Entretiens croisés avec Christiane Rafidinarivo, enseignante-chercheuse en science politique à l’Université de La Réunion, chercheuse invitée au CEVIPOF (Sciences Po), Christophe Batardy, chercheur associé à ARENES et expert pour la Fondation Jean-Jaurès, et André Fazi, maître de conférences en sciences politiques à l’Université de Corse.
Quelles problématiques régionales spécifiques, quels équilibres politiques particuliers ont marqué ces élections régionales ?
Christiane Rafidinarivo : À La Réunion, les oppositions se sont structurées autour du traditionnel clivage droite-gauche. Au second tour, Huguette Bello (Pour La Réunion, soutenue notamment par la France Insoumise, GUE/NGL) s’est présentée à la tête d’une liste d’union de la gauche réunissant sa propre liste, celle des socialistes et des communistes, et celle du divers gauche Patrick Lebreton, maire de Saint-Joseph. Cette alliance lui a permis d’emporter la région aux dépens de Didier Robert, candidat de la droite et du centre, arrivé en tête au premier tour. Il ne s’agissait pas d’un accord de circonstance : entre les deux blocs, les divergences étaient réelles, alors que les projets des trois listes de gauche semblaient assez compatibles.

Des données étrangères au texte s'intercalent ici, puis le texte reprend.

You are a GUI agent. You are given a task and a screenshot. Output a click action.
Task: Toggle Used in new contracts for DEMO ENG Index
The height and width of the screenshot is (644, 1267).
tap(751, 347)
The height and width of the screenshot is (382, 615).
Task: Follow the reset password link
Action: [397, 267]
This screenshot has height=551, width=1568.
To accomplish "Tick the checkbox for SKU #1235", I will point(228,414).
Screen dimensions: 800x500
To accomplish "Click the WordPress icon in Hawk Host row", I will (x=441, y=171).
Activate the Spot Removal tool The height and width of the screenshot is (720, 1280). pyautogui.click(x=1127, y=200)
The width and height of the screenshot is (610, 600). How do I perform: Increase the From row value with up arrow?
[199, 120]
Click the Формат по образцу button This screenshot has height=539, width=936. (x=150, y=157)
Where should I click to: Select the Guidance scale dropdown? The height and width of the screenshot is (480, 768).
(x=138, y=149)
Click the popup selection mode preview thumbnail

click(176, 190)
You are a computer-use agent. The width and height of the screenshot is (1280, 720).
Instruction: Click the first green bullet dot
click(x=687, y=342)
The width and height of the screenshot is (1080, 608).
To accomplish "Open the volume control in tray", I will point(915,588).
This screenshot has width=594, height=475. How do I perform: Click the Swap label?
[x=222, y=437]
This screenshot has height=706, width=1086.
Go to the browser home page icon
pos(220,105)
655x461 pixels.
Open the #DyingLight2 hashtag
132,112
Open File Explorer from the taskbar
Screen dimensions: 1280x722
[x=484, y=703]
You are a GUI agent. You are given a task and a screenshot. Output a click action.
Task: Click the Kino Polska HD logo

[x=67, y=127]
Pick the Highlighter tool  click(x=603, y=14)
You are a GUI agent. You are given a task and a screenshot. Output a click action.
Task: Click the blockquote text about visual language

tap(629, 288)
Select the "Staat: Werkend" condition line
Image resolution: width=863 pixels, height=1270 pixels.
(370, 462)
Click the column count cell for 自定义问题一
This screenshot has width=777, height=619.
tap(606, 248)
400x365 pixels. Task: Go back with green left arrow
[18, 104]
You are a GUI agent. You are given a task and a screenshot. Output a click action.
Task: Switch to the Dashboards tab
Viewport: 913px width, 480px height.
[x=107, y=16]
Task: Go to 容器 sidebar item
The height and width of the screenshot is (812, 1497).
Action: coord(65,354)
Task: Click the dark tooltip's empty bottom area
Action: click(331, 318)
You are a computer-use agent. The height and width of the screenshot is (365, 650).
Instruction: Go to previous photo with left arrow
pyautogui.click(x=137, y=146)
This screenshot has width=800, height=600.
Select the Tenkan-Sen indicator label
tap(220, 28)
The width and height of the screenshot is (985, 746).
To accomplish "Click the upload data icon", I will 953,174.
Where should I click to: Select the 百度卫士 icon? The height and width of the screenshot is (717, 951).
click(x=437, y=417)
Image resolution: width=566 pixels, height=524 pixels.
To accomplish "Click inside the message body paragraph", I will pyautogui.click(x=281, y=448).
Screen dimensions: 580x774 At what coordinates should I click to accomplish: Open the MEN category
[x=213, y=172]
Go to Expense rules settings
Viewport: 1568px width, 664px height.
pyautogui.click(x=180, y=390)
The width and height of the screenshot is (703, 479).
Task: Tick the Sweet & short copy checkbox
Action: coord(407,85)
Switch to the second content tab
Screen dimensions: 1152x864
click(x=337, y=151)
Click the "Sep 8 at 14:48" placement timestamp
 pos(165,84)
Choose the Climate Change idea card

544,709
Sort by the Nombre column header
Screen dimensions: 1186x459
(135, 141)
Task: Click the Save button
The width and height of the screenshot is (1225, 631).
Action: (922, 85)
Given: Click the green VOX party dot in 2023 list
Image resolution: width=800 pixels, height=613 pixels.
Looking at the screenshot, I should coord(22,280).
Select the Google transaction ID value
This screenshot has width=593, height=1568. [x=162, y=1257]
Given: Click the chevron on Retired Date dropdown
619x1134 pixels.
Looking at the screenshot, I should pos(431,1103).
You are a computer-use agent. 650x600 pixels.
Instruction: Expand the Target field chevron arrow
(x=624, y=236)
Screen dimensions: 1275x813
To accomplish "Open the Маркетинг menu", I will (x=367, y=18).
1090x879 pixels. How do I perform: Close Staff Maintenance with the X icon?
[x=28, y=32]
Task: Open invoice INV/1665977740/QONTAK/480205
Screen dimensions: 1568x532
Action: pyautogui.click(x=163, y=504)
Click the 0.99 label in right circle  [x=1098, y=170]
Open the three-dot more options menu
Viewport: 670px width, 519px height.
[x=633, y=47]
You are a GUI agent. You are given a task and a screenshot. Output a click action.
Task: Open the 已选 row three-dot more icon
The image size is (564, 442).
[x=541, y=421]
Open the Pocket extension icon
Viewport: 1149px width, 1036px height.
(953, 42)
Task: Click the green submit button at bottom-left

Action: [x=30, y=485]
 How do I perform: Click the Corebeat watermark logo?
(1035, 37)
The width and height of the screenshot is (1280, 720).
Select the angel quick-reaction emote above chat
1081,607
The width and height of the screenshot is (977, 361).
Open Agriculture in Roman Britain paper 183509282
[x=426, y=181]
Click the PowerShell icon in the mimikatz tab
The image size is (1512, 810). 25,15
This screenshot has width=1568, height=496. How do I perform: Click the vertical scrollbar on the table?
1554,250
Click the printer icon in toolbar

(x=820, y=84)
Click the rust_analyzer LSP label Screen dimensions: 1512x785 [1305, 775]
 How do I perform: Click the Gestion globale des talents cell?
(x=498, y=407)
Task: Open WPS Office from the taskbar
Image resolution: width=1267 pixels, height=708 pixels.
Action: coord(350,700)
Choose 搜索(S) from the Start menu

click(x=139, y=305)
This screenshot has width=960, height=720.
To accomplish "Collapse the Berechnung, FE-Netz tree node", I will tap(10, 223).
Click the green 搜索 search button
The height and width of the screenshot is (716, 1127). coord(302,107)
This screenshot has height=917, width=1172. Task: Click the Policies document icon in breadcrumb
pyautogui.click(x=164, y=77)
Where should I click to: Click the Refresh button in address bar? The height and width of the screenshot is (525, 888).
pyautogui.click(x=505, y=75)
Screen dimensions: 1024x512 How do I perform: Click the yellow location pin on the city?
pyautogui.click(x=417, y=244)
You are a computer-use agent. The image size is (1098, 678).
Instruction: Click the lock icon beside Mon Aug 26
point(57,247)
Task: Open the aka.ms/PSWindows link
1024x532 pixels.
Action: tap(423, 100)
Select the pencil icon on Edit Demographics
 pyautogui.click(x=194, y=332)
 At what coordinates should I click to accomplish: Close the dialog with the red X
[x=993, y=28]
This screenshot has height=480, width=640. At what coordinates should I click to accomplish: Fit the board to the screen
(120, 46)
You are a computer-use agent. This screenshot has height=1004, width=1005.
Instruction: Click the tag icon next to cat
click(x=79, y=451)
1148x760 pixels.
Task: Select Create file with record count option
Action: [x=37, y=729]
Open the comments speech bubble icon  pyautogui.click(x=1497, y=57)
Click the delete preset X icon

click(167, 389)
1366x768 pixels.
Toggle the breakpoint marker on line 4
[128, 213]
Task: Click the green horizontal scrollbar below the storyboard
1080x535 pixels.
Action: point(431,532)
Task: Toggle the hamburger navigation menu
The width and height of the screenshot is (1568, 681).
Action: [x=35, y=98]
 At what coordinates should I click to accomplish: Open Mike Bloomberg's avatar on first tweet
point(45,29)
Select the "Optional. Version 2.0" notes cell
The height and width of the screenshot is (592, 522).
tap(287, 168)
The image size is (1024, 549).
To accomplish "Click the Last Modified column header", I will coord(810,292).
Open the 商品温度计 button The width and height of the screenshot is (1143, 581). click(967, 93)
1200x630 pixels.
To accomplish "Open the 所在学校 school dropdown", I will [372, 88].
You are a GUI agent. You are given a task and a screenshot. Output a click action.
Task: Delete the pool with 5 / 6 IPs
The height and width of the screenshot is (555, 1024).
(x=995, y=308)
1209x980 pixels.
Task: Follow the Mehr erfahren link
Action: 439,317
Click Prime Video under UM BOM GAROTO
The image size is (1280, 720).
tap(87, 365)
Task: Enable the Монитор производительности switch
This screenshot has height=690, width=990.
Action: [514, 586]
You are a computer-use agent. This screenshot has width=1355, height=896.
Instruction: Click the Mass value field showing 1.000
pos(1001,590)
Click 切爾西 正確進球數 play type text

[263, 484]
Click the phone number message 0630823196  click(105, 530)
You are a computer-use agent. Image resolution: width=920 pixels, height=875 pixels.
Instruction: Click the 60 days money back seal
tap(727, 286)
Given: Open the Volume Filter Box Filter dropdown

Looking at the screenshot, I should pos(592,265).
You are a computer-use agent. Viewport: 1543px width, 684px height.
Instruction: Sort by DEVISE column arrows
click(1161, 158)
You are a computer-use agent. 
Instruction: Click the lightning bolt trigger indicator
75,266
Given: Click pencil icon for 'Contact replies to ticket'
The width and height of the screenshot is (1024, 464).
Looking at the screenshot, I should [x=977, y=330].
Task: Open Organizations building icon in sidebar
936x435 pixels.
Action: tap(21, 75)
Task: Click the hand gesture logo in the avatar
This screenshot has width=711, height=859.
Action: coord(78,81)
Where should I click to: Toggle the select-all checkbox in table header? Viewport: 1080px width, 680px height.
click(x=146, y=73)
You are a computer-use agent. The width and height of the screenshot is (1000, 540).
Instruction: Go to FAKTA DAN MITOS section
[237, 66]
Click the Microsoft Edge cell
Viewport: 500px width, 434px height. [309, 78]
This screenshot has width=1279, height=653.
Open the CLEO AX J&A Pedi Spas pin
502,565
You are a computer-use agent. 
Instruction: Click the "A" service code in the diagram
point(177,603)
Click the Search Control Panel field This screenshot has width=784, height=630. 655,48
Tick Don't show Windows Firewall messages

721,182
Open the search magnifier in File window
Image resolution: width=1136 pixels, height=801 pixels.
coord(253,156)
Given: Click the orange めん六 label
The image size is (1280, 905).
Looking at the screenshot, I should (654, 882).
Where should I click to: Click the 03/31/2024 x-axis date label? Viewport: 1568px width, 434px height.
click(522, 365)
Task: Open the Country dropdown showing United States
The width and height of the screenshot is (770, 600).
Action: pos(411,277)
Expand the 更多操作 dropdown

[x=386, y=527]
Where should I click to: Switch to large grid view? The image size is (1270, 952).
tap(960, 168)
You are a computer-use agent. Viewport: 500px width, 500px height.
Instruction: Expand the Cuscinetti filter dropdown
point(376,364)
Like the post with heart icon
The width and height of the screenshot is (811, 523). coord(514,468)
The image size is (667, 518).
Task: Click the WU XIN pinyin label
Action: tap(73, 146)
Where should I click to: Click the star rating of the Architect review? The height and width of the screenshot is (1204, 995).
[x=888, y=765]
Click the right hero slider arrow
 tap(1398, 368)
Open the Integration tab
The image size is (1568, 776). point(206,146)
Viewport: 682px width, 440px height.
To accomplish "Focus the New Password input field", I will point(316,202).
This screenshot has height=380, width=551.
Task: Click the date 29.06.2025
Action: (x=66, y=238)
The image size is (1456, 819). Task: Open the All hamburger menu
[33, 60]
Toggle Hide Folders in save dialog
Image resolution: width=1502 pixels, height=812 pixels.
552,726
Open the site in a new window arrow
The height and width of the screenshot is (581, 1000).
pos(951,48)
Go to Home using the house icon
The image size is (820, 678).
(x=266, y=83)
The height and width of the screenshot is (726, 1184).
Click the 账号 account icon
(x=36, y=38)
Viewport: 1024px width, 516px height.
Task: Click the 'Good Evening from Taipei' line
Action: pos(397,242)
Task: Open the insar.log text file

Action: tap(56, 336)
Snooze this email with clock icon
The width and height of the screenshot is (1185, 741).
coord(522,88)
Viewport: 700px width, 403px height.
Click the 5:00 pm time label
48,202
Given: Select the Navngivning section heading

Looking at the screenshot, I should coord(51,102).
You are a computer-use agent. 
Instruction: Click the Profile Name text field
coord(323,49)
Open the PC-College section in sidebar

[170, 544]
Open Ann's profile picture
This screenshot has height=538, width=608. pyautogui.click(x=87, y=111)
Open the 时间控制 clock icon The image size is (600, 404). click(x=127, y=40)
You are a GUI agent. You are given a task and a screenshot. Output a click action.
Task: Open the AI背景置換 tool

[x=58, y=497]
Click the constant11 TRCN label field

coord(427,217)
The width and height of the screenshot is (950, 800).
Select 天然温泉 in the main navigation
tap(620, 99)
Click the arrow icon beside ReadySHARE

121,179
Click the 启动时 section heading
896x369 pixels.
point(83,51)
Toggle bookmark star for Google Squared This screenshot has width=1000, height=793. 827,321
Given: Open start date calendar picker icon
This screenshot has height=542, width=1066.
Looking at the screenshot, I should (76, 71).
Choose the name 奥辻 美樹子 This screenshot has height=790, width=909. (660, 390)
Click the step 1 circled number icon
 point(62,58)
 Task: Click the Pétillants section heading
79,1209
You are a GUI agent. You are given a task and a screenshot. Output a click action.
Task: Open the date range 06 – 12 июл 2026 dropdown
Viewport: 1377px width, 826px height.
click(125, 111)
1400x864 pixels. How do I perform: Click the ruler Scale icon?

C’était notamment le cas en matière de projets d’aménagement, qui constituent un des enjeux majeurs de la politique régionale réunionnaise. En tant que région ultrapériphérique de l’Union européenne, l’île bénéficie d’un soutien au développement important, dont l’emploi relève pour une large part d’une compétence régionale. La mobilité, en particulier, est à la fois au centre des préoccupations de la population et au cœur de l’action politique régionale. Pendant ses deux mandatures, Didier Robert avait choisi de favoriser la voiture et le bus, notamment au travers du projet de la nouvelle route du Littoral (NLR) qui constitue aujourd’hui l’un des plus grands chantiers de France. Ce projet était venu se substituer à celui, proposé par la précédente majorité communiste, d’un réseau de tram-train ; cependant, contrairement aux prévisions, la nouvelle route du Littoral n’a pu être achevée sous la présidence de Didier Robert.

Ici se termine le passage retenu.